Beaucoup estiment que l’OMC ne prend pas suffisamment en compte les caractéristiques et les besoins particuliers des pays en développement. Des auteurs tels que Romain BENICCHIO et Céline CHARVERIAT ont par exemple montré qu’il y a une « dichotomie (…) entre l’attente des PED de solutions adaptées à leurs problèmes, et la volonté des pays de l’OCDE de préserver leurs politiques agricoles tout en s’ouvrant de nouveaux marchés dans les PED, que ce soit dans les domaines agricole, industriel ou des services »170. Or ces pays représentent à eux seuls environ 80 pourcent de la population mondiale, et plus du trois quart des Etats membres de l’Organisation 171. De leurs frustrations naît alors la contestation.
Le point d’orgue de cette contestation des PED fut la conférence de Seattle qui a vu les réunions annulées en partie en raison de la forte opposition des PED sur des dossiers aussi épineux que sont l’agriculture en raison des soutiens internes et des subventions accordées aux agriculteurs des pays du Nord. En outre, une partie des critiques actuelles émane de la société civile internationale, en l’occurrence des mouvements dits altermondialistes qui reprochent à l’OMC d’être peu regardant sur les questions intéressant les valeurs sociétales 172. Cette contestation s’élargit aussi aux économistes qui vilipendent l’Organisation au sujet des pseudos bienfaits du libéralisme.
En somme, ce sont donc essentiellement deux points qui prêtent constamment le flanc à la contestation : d’une part, la place marginale des PED dans le système commercial multilatéral, une mise à l’écart continuelle qui contribue à attiser leurs frustrations vis-à-vis de l’OMC (Section I) et d’autre part, la question des politiques sociales en amont des contestations principalement sociales et économiques (Section II).

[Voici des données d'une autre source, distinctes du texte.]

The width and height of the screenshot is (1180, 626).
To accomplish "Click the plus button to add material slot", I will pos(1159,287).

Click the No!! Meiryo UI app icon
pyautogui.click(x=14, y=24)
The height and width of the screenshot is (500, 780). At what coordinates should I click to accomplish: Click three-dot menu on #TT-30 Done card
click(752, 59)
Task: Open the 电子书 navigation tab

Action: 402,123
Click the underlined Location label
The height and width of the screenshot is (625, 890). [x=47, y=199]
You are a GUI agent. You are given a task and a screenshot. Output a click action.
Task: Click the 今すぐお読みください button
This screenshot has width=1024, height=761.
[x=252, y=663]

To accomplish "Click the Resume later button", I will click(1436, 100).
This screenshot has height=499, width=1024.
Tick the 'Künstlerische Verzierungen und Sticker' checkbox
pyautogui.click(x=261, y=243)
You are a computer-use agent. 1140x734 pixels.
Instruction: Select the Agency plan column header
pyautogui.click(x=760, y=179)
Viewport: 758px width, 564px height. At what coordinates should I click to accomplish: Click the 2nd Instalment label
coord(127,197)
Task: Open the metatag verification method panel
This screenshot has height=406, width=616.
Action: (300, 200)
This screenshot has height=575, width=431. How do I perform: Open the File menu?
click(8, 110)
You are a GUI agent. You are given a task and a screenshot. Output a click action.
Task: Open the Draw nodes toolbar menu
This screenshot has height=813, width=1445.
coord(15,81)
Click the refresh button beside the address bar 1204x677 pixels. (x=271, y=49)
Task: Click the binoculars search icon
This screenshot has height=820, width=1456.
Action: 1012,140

Section I. L’OMC, une organisation contestée par les pays en développement

L’OMC est de plus en plus sous le feu de la critique des PED qui l’accusent d’avoir instaurer un système commercial multilatéral inégalitaire loin de favoriser leur intégration dans le commerce international.
Il convient alors de prendre la teneur de la contestation liée à la marginalisation des PED dans le système commercial international (§ 1) avant d’envisager celle qui est inhérente aux asymétries des accords (§ 2).

§1. Une contestation liée a la marginalisation des PED dans le système commercial multilatéral

Longtemps considérés comme « quémandeurs de traitements préférentiels »173 et parents pauvres de la mondialisation, les pays en développement sont encore bien moins lotis lorsqu’il s’agit d’évoquer leur situation actuelle dans le commerce mondial (A) ainsi que leur place au sein de l’OMC (B).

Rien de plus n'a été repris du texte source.